### Data records
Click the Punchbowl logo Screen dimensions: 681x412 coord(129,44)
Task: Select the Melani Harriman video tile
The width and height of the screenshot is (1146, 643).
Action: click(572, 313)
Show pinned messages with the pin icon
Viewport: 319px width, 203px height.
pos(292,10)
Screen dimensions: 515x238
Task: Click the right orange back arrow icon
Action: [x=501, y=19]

### Work item
Start at the first line of the entries and stop at the line with "Show pinned messages with the pin icon". Retype each of those lines exactly, both ends included.

### Task response
Click the Punchbowl logo Screen dimensions: 681x412 coord(129,44)
Task: Select the Melani Harriman video tile
The width and height of the screenshot is (1146, 643).
Action: click(572, 313)
Show pinned messages with the pin icon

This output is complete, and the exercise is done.